Yuda kemudian membalikkan kepalanya, menaruh lengan kanannya pada mejaku sambil berkata.

"Aku dengar dari alumni sebelumnya, katanya persyaratannya sangat berat. Kamu butuh fisik kuat sama nilaimu juga harus bagus ketika Ujian Nasional atau gk lolos seleksinya."

"Lah... ada seleksinya ?!"

"Dikira gk ada ? Soal fisik sih ya, aku yakin kamu bisa lah, orang kamu sendiri biasa kerja. Tapi nilaimu itu loh yang mengkhawatirkan... terutama matematika."

"MAMPUS !"

Sontak aku tidak sadar mengeluarkan suara yang begitu keras ketika aku mengatakan kata-kata terakhirku. Seluruh penjuru kelas kini tengah memusatkan mata mereka kepadaku, tak terkecuali guruku yang tengah menahan amarahnya.

"Apanya yang 'mampus' tadi, Theo ? Lagi main game ya ?"

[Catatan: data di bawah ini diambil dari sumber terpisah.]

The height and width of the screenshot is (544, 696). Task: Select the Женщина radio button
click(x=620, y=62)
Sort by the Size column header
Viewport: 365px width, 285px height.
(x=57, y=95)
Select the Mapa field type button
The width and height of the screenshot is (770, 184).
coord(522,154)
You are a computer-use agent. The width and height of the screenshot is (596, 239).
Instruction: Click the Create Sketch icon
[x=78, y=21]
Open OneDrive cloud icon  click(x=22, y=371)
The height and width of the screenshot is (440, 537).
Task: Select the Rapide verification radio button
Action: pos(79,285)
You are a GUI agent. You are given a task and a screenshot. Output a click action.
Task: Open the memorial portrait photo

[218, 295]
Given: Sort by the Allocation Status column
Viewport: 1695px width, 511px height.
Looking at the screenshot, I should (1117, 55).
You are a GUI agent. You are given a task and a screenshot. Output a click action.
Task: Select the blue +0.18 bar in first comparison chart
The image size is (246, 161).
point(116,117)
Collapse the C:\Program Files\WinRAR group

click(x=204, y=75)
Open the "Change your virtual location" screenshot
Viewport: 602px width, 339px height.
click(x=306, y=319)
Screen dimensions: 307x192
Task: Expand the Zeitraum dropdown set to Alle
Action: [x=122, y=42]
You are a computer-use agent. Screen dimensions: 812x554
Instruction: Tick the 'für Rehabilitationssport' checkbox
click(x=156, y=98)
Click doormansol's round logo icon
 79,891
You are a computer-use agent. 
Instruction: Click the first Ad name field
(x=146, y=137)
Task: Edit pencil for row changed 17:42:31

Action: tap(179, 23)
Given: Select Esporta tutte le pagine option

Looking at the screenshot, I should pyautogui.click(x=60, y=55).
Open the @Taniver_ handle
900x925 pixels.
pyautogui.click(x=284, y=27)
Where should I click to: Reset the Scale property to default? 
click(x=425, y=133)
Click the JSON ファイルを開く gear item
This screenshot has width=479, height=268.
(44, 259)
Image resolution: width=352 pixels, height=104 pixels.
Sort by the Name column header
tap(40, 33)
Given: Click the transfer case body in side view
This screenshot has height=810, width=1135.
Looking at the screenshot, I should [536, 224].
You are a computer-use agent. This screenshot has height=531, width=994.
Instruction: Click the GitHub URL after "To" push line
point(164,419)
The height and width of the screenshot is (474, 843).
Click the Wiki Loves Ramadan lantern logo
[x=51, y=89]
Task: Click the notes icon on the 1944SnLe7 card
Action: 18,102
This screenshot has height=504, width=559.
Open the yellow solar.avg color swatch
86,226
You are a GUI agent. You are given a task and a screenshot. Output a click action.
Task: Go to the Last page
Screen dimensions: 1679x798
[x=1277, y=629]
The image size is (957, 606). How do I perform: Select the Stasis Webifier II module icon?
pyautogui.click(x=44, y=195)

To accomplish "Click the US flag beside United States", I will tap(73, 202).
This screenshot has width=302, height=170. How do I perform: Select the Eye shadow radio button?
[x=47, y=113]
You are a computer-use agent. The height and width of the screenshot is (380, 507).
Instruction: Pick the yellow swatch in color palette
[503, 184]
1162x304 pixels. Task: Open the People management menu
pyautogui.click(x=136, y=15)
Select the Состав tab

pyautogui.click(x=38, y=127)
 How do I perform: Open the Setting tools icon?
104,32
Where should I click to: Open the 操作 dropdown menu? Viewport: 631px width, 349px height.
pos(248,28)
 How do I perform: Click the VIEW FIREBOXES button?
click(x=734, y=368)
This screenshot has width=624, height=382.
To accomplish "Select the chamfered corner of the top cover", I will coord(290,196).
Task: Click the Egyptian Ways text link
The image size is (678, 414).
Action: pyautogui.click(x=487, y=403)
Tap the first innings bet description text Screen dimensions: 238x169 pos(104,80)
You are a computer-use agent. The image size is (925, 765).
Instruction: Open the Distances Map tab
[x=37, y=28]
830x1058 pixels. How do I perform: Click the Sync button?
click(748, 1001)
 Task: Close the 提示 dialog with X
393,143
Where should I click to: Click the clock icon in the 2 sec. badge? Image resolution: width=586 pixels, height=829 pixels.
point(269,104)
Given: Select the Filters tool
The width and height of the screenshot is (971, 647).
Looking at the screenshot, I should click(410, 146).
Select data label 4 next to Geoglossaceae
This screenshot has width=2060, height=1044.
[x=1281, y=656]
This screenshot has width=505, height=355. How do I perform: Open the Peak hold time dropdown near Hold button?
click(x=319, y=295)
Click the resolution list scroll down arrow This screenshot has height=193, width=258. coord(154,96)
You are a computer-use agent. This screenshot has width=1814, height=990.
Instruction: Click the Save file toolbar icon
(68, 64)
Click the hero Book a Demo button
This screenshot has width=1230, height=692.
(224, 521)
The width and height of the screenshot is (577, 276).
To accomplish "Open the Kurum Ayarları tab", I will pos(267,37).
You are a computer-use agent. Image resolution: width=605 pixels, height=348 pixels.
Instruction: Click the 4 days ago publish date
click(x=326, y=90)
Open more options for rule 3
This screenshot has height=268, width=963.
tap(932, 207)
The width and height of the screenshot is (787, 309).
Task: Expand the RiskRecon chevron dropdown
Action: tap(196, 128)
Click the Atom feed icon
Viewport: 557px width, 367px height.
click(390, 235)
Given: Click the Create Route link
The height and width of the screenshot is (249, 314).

Guru matematikaku, yang disebut Pak Budi merupakan guru yang bisa dibilang termasuk kategori guru killer. Setiap kali dia menemui anak didiknya yang tidak sesuai dengan peraturannya, dia tidak memarahinya. Tapi...

"Ya- Pak, saya... saya tidak main game."

"Coba bawa sini handphonenya, bapak pengin liat kamu mainan apa."

Mau tidak mau, aku menuruti perkataannya daripada terus membantah. Apabila aku membantahnya, dia akan lebih tegas lagi padaku. Kemudian, berdirilah aku dari kursi untuk berjalan ke depan. Menyerahkan handphoneku yang tengah mati, sama sekali tidak kugunakan.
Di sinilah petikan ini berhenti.